Geek Squad Rules. I, however, don’t know how to operate my own dang computer.

This is the post where I very contritely eat my words (or post) and admit that Geek Squad has done their job more than adequately, and admit with much chagrin that all I needed to do was flip a little toggle button thingy on the front of my computer and voila! everything is all right. I would like to send my deepest, heartfelt, and sincere apologies to the Geek Squad for my hasty judgement of lack of service. And this is where reasonable people everywhere (well, at least the 30 or so of you reading–it may be down to 10 after all of this whining) shake their heads and realize what a total ass I can be.

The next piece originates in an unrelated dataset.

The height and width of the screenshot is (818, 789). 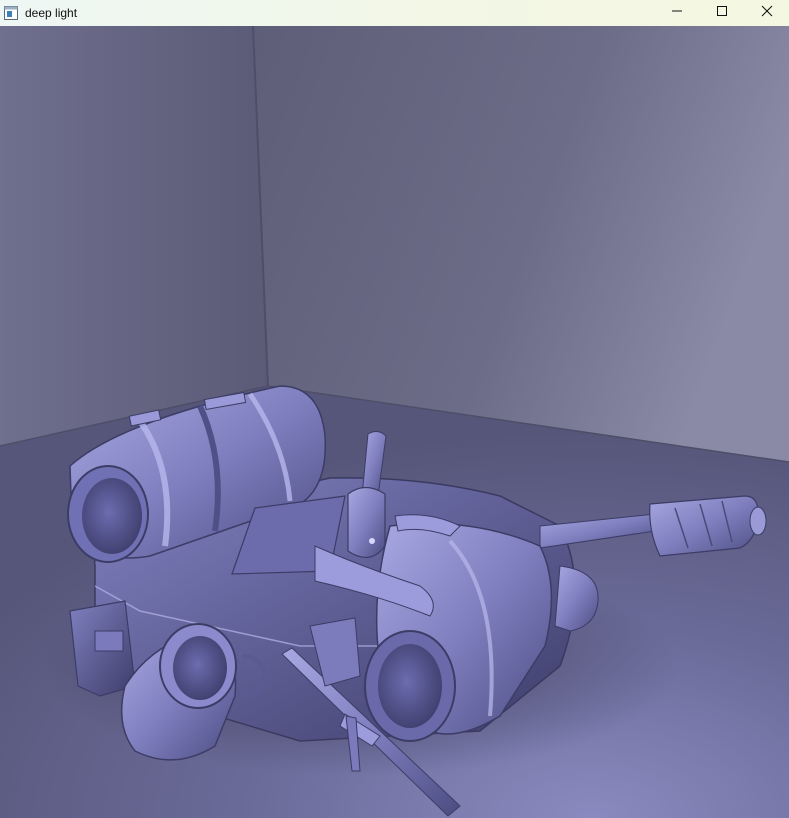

This is what happens when people like me want to use technology, but don’t want to take the time to learn how it works.

As I sit here at my kitchen table, blogging wirelessly, I fully admit that Geek Squad rules, and I suck.


4 thoughts on “Geek Squad Rules. I, however, don’t know how to operate my own dang computer.

  1. I am totally cracking up, Denise. I’m glad the guys at Geek Squad redeemed themselves. And, I’m rather impressed (and scared at the same time) that their customer service found your unofficial rant and approached you about it. I must admit, though, Orwell quotes are flying through my head right now. Next, they’ll be tapping into our braaaaaains. Ahhhh! (That last part was meant to be funny…)

  2. Tell me about it! When I first saw that comment I thought somebody had to be paying a trick on me. But then I realized that I don’t know anybody who cares enough about my blog to play such a long-winded joke.

    Knowing they found me in my teeny-tiny little corner of the internet is weird. Even if it was just to help. I guess it’s better that they just want to tap into our braaaains rather than eat them, like in “Return of the Living Dead.” I tried to come up with a good 80s quote for you, but I got nothin today.